The interpreter cannot understand if the right-hand f_type refers to the variable or to the column itself, so it aborts the execution. While simply renaming the variable would solve the problem, and, in most cases, is the best thing to do, we can also use the variable_conflict pragma, which can be set to the following:
- error: This is the default behavior.
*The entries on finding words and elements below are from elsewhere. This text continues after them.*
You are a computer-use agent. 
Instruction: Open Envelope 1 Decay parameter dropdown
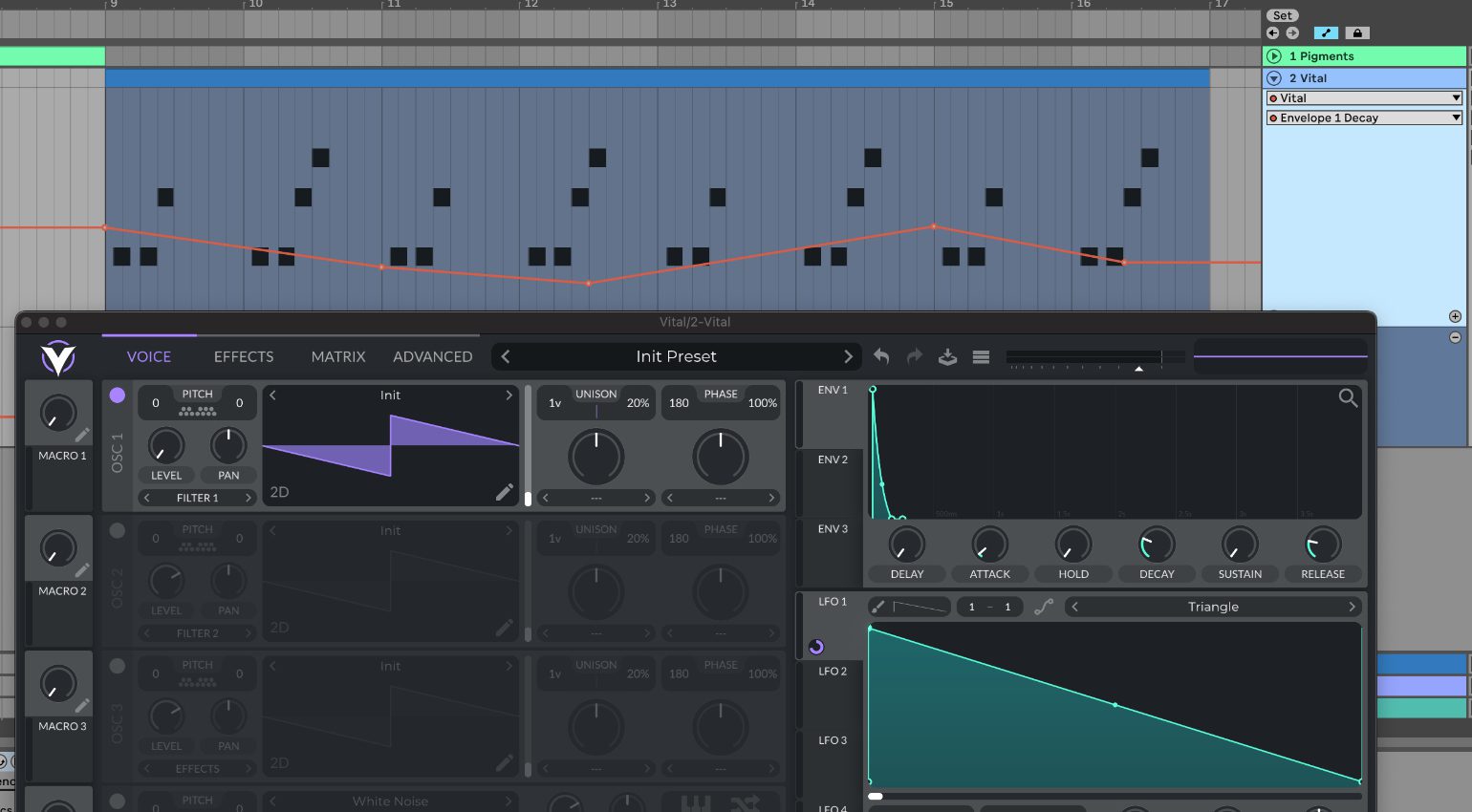pos(1364,118)

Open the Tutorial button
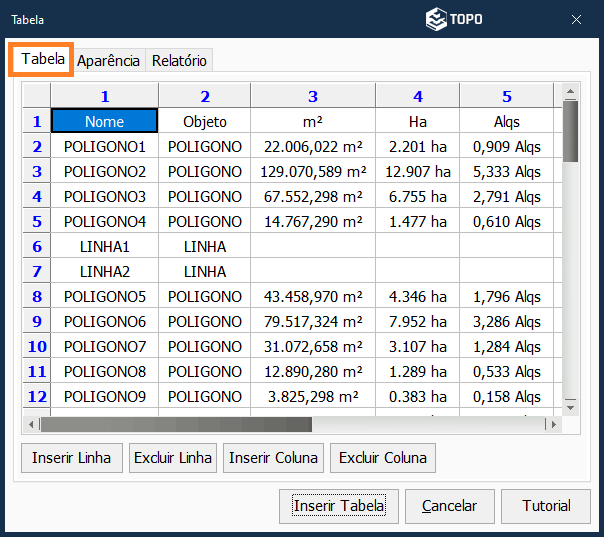546,506
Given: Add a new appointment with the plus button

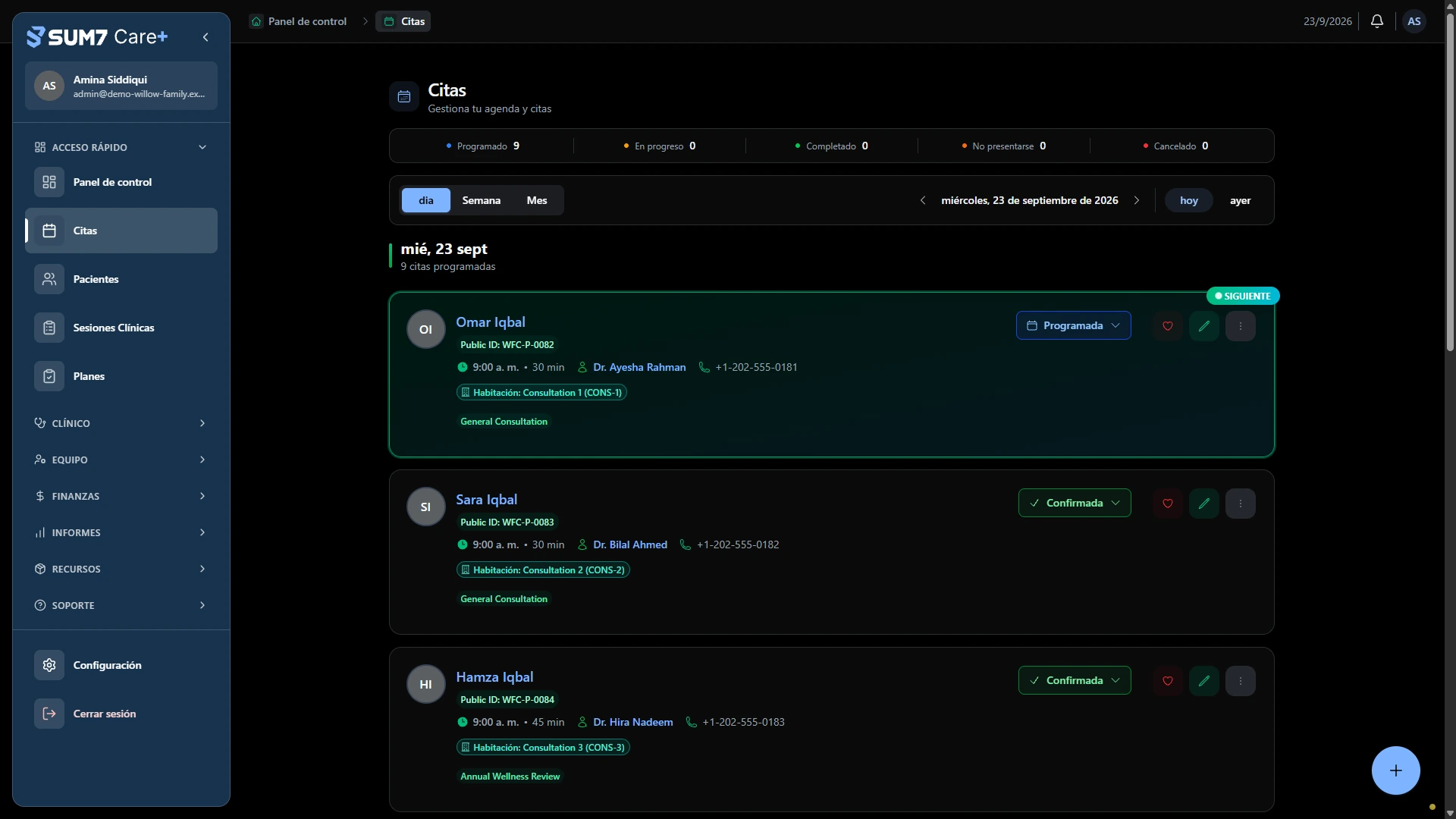Looking at the screenshot, I should coord(1395,770).
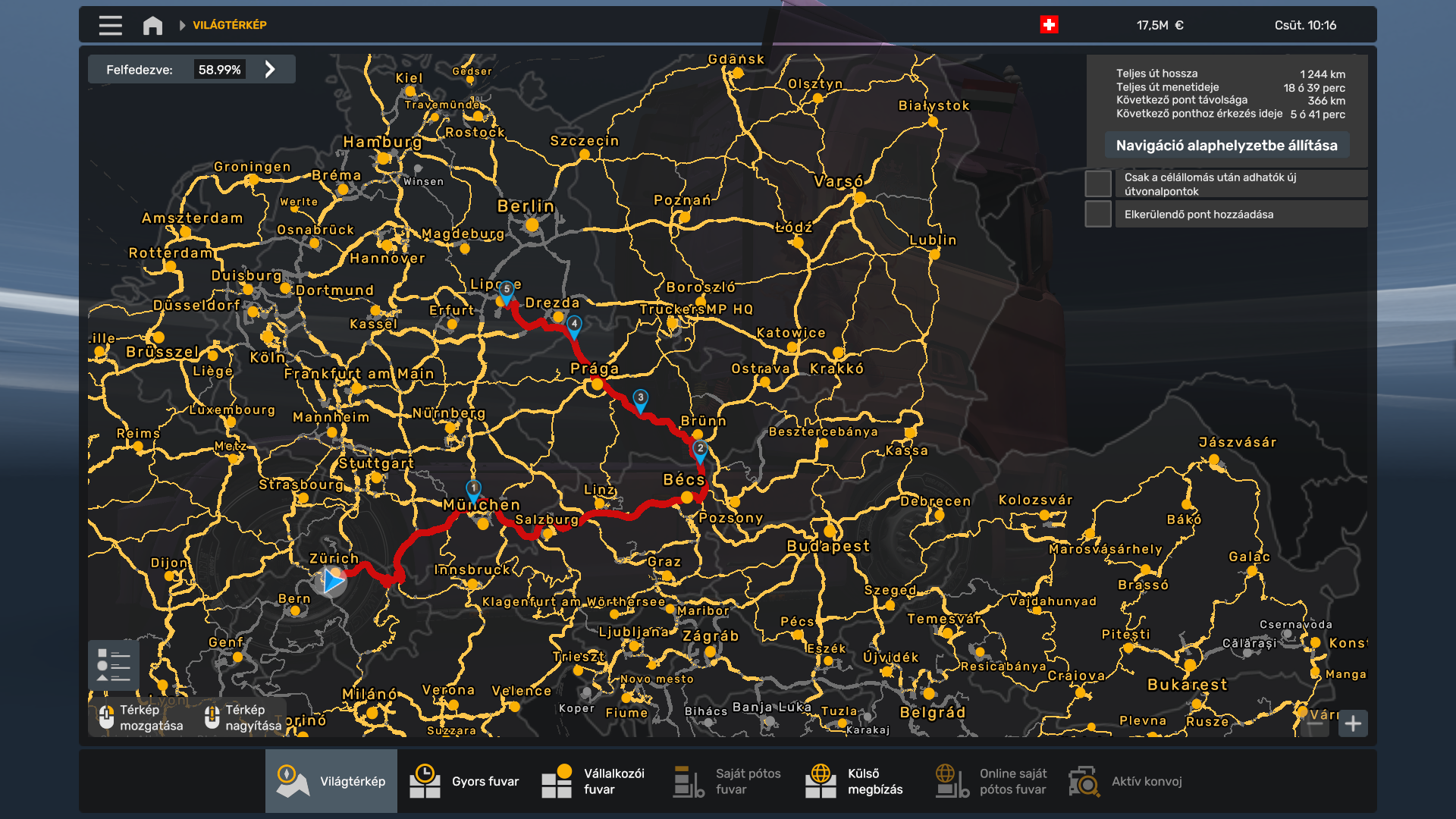This screenshot has width=1456, height=819.
Task: Select the Saját pótos fuvar trailer icon
Action: (x=688, y=780)
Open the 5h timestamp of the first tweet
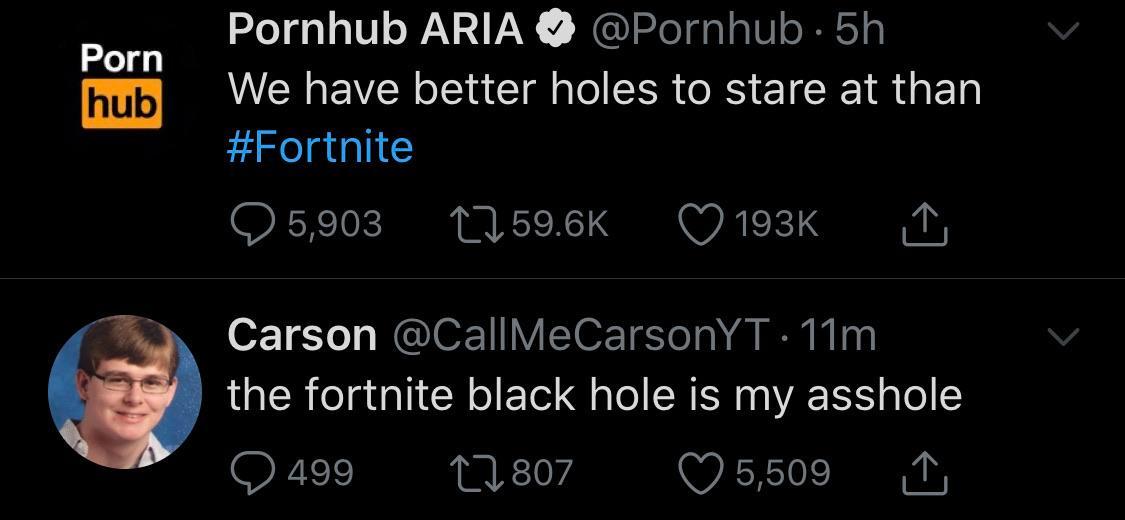Screen dimensions: 1125x520 click(x=860, y=31)
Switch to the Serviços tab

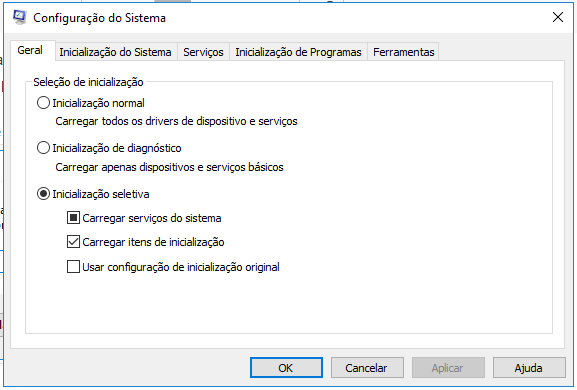(203, 52)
It aborts the execution, as shown in Listing 9.
- use_variable: This forces the use of the variable as a value.
- use_column: This forces the use of the column as a value.
It is therefore possible to fix the code snippet in Listing 9, transforming it into Listing 10 and forcing the interpreter to use the right-hand f_type as a variable to interpolate:
testdb=> DO $code$ #variable_conflict use_variable
DECLARE
f_type text := 'png';
file_size text;
file_name text;
BEGIN
SELECT f_size, f_name
INTO STRICT file_size, file_name
FROM files
WHERE f_type = f_type -- f_type = 'png'
ORDER BY f_size DESC
LIMIT 1;
RAISE INFO 'Biggest % file is %', f_type, file_name;
END $code$;
OUTPUT
Biggest .png file is picture2.png.
We can also make a variable immutable, so that its value cannot change, using the CONSTANT keyword immediately before the variable type at the time of declaration. A constant variable must be assigned an initial value, or a NULL immutable value will be assigned (but this case does not have many practical uses).
To demonstrate how to use CONSTANT, Listing 11 shows an incorrect snippet of code: since database_name and page_size are declared immutable, the executor will not allow any of the subsequent re-assignments to those variables:
testdb=> DO $code$
DECLARE
page_size CONSTANT int := 8;
database_name CONSTANT text := 'PostgreSQL';
BEGIN
RAISE INFO '% page size is % kilobytes by default', database_name, page_size;
page_size := page_size * 2;
RAISE INFO 'but you can change to % kB at compile time', page_size;
database_name := 'MySQL';
RAISE INFO 'or switch to % if you are unhappy!', database_name;
END $code$;
ERROR: variable "page_size" is declared CONSTANT
LINE 11: page_size := page_size * 2;
ERROR: variable "database_name" is declared CONSTANT
LINE 13: database_name := 'MySQL';
A variable can be also aliased, which means that it can have different names at once. An alias is defined with the ALIAS FOR clause, indicating the new name and the target value. Consider Listing 12, where a is aliased by b and everything operates on either of the two results:
testdb=> DO $code$
DECLARE
a int := 10;
b ALIAS FOR a;
BEGIN
RAISE INFO 'a is %, b is %', a ,b;
-- will impact 'a'
b := b * 2;
RAISE INFO 'a is %, b is %', a ,b;
END $code$;
OUTPUT
a is 10, b is 10
a is 20, b is 20
As you can see, creating an alias to a variable simply defines another name that the same variable can be accessed with.